Considering that The Three Musketeers and The Four Musketeers were based on a single novel and filmed as one movie, turning into two features only when the producers realised that there was too much material to make this a roadshop epic including an intermission, the extent to which the second film eventually changes tack is quite striking. It starts off as the same kind of amiable, goofy hangout flick, and indeed, some of the best jokes and setpieces are in The Four Musketeers – but roughly at the halfway point it feels as if Lester and his writer Fraser suddenly remembered that Dumas didn’t write a comedy: and while the filmmakers still do a good job with the part of the film that’s more of a straight-laced swashbuckling adventure, with actual stakes, it is exactly the goofy, shambolic nature of what has come before that undermines what the movie sets out to do at this point. After seeing Athos, Portos and Aramis seemingly die and then shake it off, like kids playing at musketeers, how are we supposed to take later deaths seriously? Why is it any different when this characters gets skewered than when another character got a sword through the neck in the previous film? It would certainly not be impossible to tell the story as one that begins as goofy farce but then turns into thrilling epic with a tragic edge – and I suspect Lester, who blended and shifted tones beautifully in his bomb-on-a-cruise-ship film Juggernaut, would have been up to the task -, but instead we’re left with a disorienting tonal needle scratch that feels too random to fully work.
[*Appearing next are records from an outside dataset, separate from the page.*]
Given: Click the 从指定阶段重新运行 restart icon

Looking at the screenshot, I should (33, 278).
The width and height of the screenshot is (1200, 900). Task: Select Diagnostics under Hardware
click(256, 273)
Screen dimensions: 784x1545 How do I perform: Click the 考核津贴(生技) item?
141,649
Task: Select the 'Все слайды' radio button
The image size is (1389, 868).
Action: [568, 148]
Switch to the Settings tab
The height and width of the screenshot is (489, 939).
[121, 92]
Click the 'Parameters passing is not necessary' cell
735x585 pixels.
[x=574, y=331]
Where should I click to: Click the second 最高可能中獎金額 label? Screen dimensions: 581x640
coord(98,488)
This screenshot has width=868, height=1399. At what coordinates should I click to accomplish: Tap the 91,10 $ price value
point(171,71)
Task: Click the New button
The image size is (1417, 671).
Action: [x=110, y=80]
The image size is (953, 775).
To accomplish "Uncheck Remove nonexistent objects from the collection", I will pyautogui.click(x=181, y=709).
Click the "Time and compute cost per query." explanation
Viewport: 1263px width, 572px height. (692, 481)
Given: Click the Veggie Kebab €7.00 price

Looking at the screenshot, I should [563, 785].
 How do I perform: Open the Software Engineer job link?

Nonetheless: if Richard Lester’s original two Musketeers films don’t quite work for me as a whole, there is a lot here to like, from the playful hang-out humour and commitment to subverting the macho heroics of the protagonists to the sometimes startlingly beautiful cinematography and wonderful production values that commit to creating a complete, if often goofy and sometimes absurdist, world (the chess game played with dogs!). Just don’t go in expecting a truly thrilling adventure, because that’s not what the films aims for to begin with or deliver consistently once they change tack: this is closer to a Christmas panto that commits to the bit, being frivolous in terms of its story and characters, and serious in terms of wanting to look and sound its absolute best. The heroes are fun, the side characters colourful, the villains worthy of being hissed and booed. I imagine this set of films is perhaps best enjoyed after a rich Christmas lunch and a few glasses of wine, so it doesn’t matter if telling a fully coherent story isn’t really on the menu with this one. Perhaps if Lester had been more interested in something more tonally coherent, the two films would instead have lost what makes them what they are. Let others make a straight-laced adaptation.